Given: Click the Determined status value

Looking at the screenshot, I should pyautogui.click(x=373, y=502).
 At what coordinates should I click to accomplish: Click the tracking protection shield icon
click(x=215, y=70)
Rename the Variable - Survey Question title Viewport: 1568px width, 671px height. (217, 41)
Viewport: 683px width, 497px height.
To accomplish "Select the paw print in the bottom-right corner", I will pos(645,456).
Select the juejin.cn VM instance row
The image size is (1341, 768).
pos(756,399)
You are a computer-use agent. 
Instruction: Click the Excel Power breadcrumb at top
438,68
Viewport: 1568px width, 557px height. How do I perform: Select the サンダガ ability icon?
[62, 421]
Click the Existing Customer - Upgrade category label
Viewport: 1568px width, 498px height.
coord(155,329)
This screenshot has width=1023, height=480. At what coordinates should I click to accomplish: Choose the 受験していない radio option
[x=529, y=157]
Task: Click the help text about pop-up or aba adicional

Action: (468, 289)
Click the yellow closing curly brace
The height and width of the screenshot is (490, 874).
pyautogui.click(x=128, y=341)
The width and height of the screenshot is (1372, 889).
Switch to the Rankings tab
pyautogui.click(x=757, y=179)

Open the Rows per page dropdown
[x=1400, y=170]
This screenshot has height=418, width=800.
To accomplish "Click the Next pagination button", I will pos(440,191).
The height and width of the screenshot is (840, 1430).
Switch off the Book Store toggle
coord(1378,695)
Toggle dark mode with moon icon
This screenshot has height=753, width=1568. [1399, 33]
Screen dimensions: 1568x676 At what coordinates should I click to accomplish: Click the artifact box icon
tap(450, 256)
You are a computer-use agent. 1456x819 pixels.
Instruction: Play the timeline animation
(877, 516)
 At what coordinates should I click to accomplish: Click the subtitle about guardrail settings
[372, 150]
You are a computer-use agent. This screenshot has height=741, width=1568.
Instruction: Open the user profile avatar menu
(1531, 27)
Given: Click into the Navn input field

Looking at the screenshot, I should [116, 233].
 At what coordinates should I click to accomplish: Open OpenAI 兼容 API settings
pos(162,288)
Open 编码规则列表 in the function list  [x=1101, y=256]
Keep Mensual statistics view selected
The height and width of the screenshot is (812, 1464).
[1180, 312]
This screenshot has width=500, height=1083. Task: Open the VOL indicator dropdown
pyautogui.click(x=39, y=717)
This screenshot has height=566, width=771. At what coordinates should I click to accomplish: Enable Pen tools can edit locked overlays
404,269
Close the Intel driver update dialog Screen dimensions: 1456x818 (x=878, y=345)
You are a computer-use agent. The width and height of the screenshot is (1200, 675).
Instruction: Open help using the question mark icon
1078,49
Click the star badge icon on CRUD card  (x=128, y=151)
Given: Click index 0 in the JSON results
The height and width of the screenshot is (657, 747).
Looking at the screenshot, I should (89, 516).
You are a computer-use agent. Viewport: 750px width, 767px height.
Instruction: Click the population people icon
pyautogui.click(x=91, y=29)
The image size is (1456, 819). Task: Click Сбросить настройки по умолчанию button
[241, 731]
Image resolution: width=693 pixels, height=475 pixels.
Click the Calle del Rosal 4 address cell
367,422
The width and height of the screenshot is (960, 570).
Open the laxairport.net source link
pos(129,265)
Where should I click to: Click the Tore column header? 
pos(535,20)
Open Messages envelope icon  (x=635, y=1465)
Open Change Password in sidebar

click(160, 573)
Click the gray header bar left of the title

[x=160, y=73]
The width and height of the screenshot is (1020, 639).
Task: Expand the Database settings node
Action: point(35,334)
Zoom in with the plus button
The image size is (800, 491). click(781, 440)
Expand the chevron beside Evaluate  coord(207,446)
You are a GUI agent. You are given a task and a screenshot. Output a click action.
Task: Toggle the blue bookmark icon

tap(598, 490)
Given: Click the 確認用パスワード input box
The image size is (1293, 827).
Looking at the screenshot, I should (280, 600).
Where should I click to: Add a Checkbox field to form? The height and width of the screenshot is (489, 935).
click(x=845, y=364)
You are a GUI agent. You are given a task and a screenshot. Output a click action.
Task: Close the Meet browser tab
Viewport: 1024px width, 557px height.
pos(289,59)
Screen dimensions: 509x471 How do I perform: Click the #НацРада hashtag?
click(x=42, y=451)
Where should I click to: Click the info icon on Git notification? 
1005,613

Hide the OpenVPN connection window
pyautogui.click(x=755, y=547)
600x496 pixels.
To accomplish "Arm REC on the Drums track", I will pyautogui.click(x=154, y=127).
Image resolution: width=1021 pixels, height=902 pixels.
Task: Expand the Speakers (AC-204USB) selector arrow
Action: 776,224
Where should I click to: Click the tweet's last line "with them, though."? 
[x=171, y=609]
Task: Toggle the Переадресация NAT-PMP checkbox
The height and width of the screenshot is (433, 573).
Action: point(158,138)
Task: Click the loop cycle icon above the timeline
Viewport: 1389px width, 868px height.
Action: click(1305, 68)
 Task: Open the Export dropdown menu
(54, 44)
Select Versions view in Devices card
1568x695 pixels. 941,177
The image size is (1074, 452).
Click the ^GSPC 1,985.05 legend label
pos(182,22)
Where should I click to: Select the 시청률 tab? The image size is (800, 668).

EXERCISE DETAILS =>
Turn all the items above into a numbered list with one line per entry, leaving out the blank lines.

REPLY TO THE TASK =>
1. Given: Click the Determined status value
2. Looking at the screenshot, I should pyautogui.click(x=373, y=502).
3.  At what coordinates should I click to accomplish: Click the tracking protection shield icon
4. click(x=215, y=70)
5. Rename the Variable - Survey Question title Viewport: 1568px width, 671px height. (217, 41)
6. Viewport: 683px width, 497px height.
7. To accomplish "Select the paw print in the bottom-right corner", I will pos(645,456).
8. Select the juejin.cn VM instance row
9. The image size is (1341, 768).
10. pos(756,399)
11. You are a computer-use agent. 
12. Instruction: Click the Excel Power breadcrumb at top
13. 438,68
14. Viewport: 1568px width, 557px height. How do I perform: Select the サンダガ ability icon?
15. [62, 421]
16. Click the Existing Customer - Upgrade category label
17. Viewport: 1568px width, 498px height.
18. coord(155,329)
19. This screenshot has width=1023, height=480. At what coordinates should I click to accomplish: Choose the 受験していない radio option
20. [x=529, y=157]
21. Task: Click the help text about pop-up or aba adicional
22. Action: (468, 289)
23. Click the yellow closing curly brace
24. The height and width of the screenshot is (490, 874).
25. pyautogui.click(x=128, y=341)
26. The width and height of the screenshot is (1372, 889).
27. Switch to the Rankings tab
28. pyautogui.click(x=757, y=179)
29. Open the Rows per page dropdown
30. [x=1400, y=170]
31. This screenshot has height=418, width=800.
32. To accomplish "Click the Next pagination button", I will pos(440,191).
33. The height and width of the screenshot is (840, 1430).
34. Switch off the Book Store toggle
35. coord(1378,695)
36. Toggle dark mode with moon icon
37. This screenshot has height=753, width=1568. [1399, 33]
38. Screen dimensions: 1568x676 At what coordinates should I click to accomplish: Click the artifact box icon
39. tap(450, 256)
40. You are a computer-use agent. 1456x819 pixels.
41. Instruction: Play the timeline animation
42. (877, 516)
43.  At what coordinates should I click to accomplish: Click the subtitle about guardrail settings
44. [372, 150]
45. You are a computer-use agent. This screenshot has height=741, width=1568.
46. Instruction: Open the user profile avatar menu
47. (1531, 27)
48. Given: Click into the Navn input field
49. Looking at the screenshot, I should [116, 233].
50.  At what coordinates should I click to accomplish: Open OpenAI 兼容 API settings
51. pos(162,288)
52. Open 编码规则列表 in the function list  [x=1101, y=256]
53. Keep Mensual statistics view selected
54. The height and width of the screenshot is (812, 1464).
55. [1180, 312]
56. This screenshot has width=500, height=1083. Task: Open the VOL indicator dropdown
57. pyautogui.click(x=39, y=717)
58. This screenshot has height=566, width=771. At what coordinates should I click to accomplish: Enable Pen tools can edit locked overlays
59. 404,269
60. Close the Intel driver update dialog Screen dimensions: 1456x818 (x=878, y=345)
61. You are a computer-use agent. The width and height of the screenshot is (1200, 675).
62. Instruction: Open help using the question mark icon
63. 1078,49
64. Click the star badge icon on CRUD card  (x=128, y=151)
65. Given: Click index 0 in the JSON results
66. The height and width of the screenshot is (657, 747).
67. Looking at the screenshot, I should (89, 516).
68. You are a computer-use agent. Viewport: 750px width, 767px height.
69. Instruction: Click the population people icon
70. pyautogui.click(x=91, y=29)
71. The image size is (1456, 819). Task: Click Сбросить настройки по умолчанию button
72. [241, 731]
73. Image resolution: width=693 pixels, height=475 pixels.
74. Click the Calle del Rosal 4 address cell
75. 367,422
76. The width and height of the screenshot is (960, 570).
77. Open the laxairport.net source link
78. pos(129,265)
79. Where should I click to: Click the Tore column header? 
80. pos(535,20)
81. Open Messages envelope icon  (x=635, y=1465)
82. Open Change Password in sidebar
83. click(160, 573)
84. Click the gray header bar left of the title
85. [x=160, y=73]
86. The width and height of the screenshot is (1020, 639).
87. Task: Expand the Database settings node
88. Action: point(35,334)
89. Zoom in with the plus button
90. The image size is (800, 491). click(781, 440)
91. Expand the chevron beside Evaluate  coord(207,446)
92. You are a GUI agent. You are given a task and a screenshot. Output a click action.
93. Task: Toggle the blue bookmark icon
94. tap(598, 490)
95. Given: Click the 確認用パスワード input box
96. The image size is (1293, 827).
97. Looking at the screenshot, I should (280, 600).
98. Where should I click to: Add a Checkbox field to form? The height and width of the screenshot is (489, 935).
99. click(x=845, y=364)
100. You are a GUI agent. You are given a task and a screenshot. Output a click action.
101. Task: Close the Meet browser tab
102. Viewport: 1024px width, 557px height.
103. pos(289,59)
104. Screen dimensions: 509x471 How do I perform: Click the #НацРада hashtag?
105. click(x=42, y=451)
106. Where should I click to: Click the info icon on Git notification? 
107. 1005,613
108. Hide the OpenVPN connection window
109. pyautogui.click(x=755, y=547)
110. 600x496 pixels.
111. To accomplish "Arm REC on the Drums track", I will pyautogui.click(x=154, y=127).
112. Image resolution: width=1021 pixels, height=902 pixels.
113. Task: Expand the Speakers (AC-204USB) selector arrow
114. Action: 776,224
115. Where should I click to: Click the tweet's last line "with them, though."? 
116. [x=171, y=609]
117. Task: Toggle the Переадресация NAT-PMP checkbox
118. The height and width of the screenshot is (433, 573).
119. Action: point(158,138)
120. Task: Click the loop cycle icon above the timeline
121. Viewport: 1389px width, 868px height.
122. Action: click(1305, 68)
123.  Task: Open the Export dropdown menu
124. (54, 44)
125. Select Versions view in Devices card
126. 1568x695 pixels. 941,177
127. The image size is (1074, 452).
128. Click the ^GSPC 1,985.05 legend label
129. pos(182,22)
130. Where should I click to: Select the 시청률 tab? The image size is (800, 668).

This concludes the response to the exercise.